Embattled Fulton County District Attorney Fani Willis and a defense attorney argued over the introduction of new evidence in the ongoing disqualification drama, threatening to derail the racketeering (RICO) and election subversion case against former President Donald Trump.
On Tuesday, the district attorney’s office filed a five-page response with the Fulton County Superior Court arguing that two new proposed witnesses should not be allowed to testify about their knowledge of Willis’ admitted relationship with special prosecutor Nathan Wade.
On Friday, attorney Craig Gillen, in a four-page reply, took Willis to task for her office’s opposition to one would-be witness in particular.
“The irony of the staff of one district attorney’s office objecting to a member of another district attorney’s office prepared to come forward and testify regarding the disqualification of a district attorney should not be lost on the Court,” the filing reads.
Gillen represents co-defendant David Shafer, the onetime Georgia GOP chair who prosecutors say was integral to the fake electors plot.
As Law&Crime previously reported, Shafer’s request proposes the testimony of Cindi Lee Yeager, a prosecutor in nearby Cobb County.
Yeager’s testimony was offered to substantiate claims made by Terrence Bradley, Wade’s former divorce lawyer and law partner, regarding the timeline of the DA’s relationship with the man she put in charge of the most consequential criminal case in Peach State history.
Bradley said the two prosecutors “absolutely” began dating before Willis hired Wade — but those claims were made out of court. When testifying under oath, Bradley said he could “not recall” or was only “speculating” about various details regarding the Willis-Wade relationship — including when the since-admitted tryst began.
The timeline of the affair is widely considered to be crucial.
Wade was hired on Nov. 1, 2021. The crux of the defense’s argument for removing Willis and Wade is that the district attorney hired her then-boyfriend for the job and reaped something akin to a financial windfall. Testimony that could establish the relationship began years before November 2021 would be highly damaging to the state.
Yeager says when Bradley testified, he made several statements “directly contrary” to what he told her during “numerous” conversations between August 2023 and January 2024, the earlier filing from Shafer offering the prosecutor’s testimony claims.
“Mr. Wade had definitely begun a romantic relationship with Ms. Willis during the time that Ms. Willis was running for District Attorney in 2019 through 2020,” the March 4 filing claims Bradley told Yeager. “Mr. Bradley stated that he had personal knowledge of the relationship between Mr. Wade and District Attorney Willis.”
Later the same day, a markedly similar filing was made offering testimony from Atlanta-based defense attorney Manny Arora.
“Between September through October 2023, Mr. Arora had several conversations with attorney Terrence Bradley regarding the relationship between District Attorney Wills and Nathan Wade,” the motion on behalf of co-defendant Cathy Latham reads.

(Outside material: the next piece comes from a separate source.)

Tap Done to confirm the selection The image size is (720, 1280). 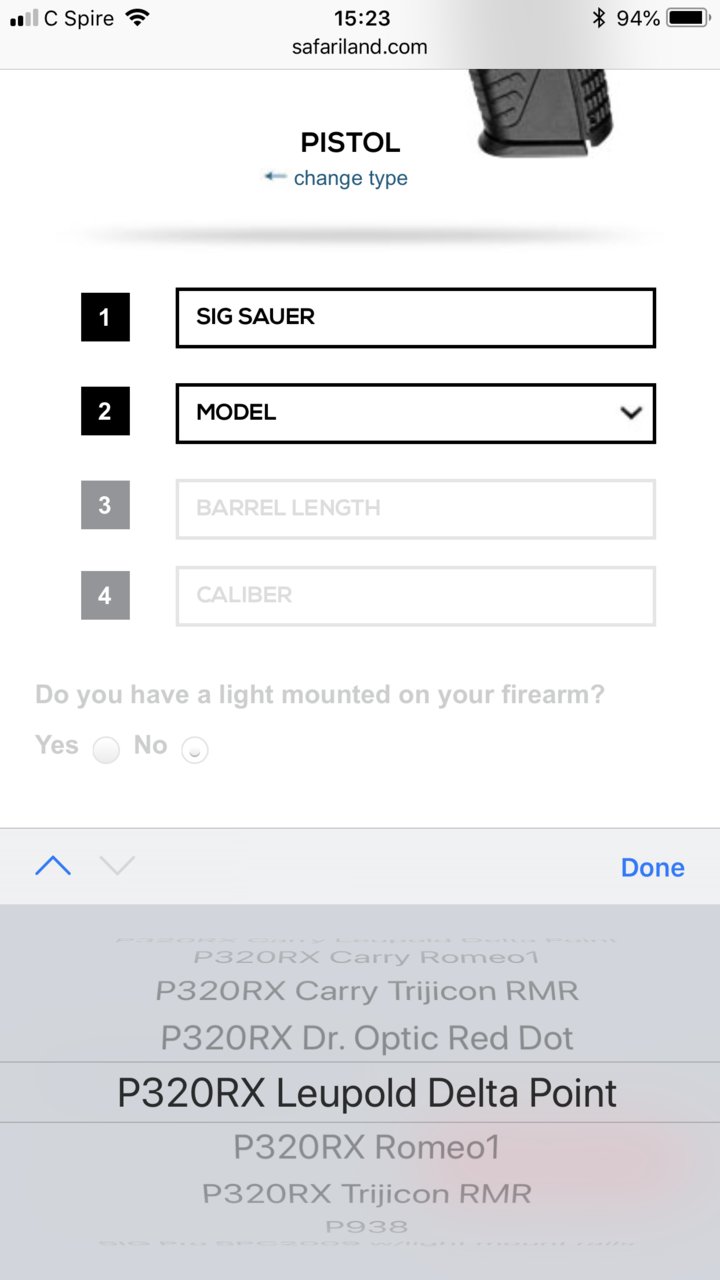[x=652, y=867]
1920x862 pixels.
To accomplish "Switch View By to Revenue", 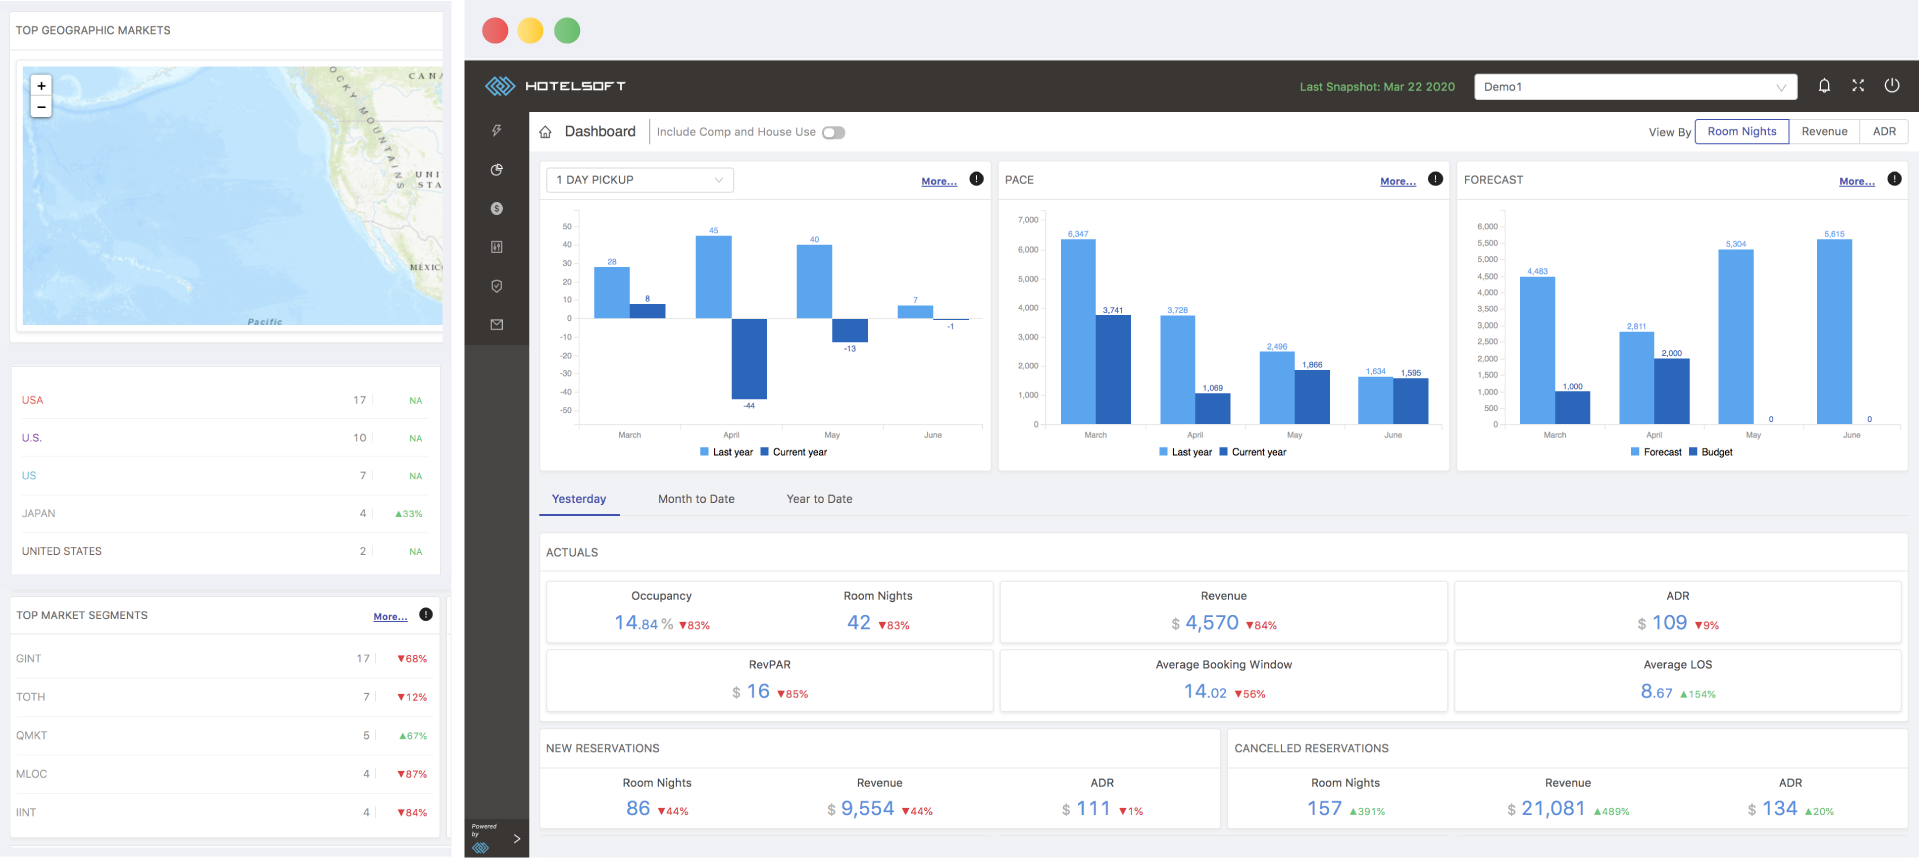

Arora says Bradley told him Wade and Willis “had definitely begun a romantic relationship” when the district attorney was first campaigning for her job between 2019 and 2020.
The next day, the district attorney’s office objected to either Yeager or Arora being allowed to testify in the disqualification case.
“The law fundamentally favors finality,” the state’s response reads. “It does not allow for endless re-hearings and reopening of evidence based simply upon regret about prior strategy, consistently unsubstantiated positions or political incentive.”
Calling the offers of proposed testimony a “last minute, self-serving barrage,” Willis and her lieutenant Adam Abbate argue the Yeager and Arora testimony would be repetitive and “impermissible hearsay.”
The state also suggests that Yeager’s testimony is intended to help her boss fend off a challenger in an upcoming election.
“Attorney Yeager is employed as second-in-command to Cobb County District Attorney Flynn Brody, whose reelection is currently being challenged by a Deputy District Attorney of the Fulton County District Attorney’s Office,” the response says. “The timing of Attorney Yeager’s proposed testimony is not coincidental.”
Closing arguments in the disqualification hearing were held last week — but that is not much of a barrier should Fulton County Superior Court Judge Scott McAfee decide the Yeager-Arora evidence is worth hearing under oath. Trial court judges in Georgia have wide latitude to reopen the evidentiary record — they can do so more or less at will.
“In the interest of the ascertainment of the truth relating to the serious issues of prosecutorial misconduct raised by the defense, the Court should decline to strike the proposed testimony of Deputy Chief Assistant District Attorney Yeager and Mr. Arora, and should reopen the evidence to hear and consider their testimony,” Shafer’s latest motion concludes.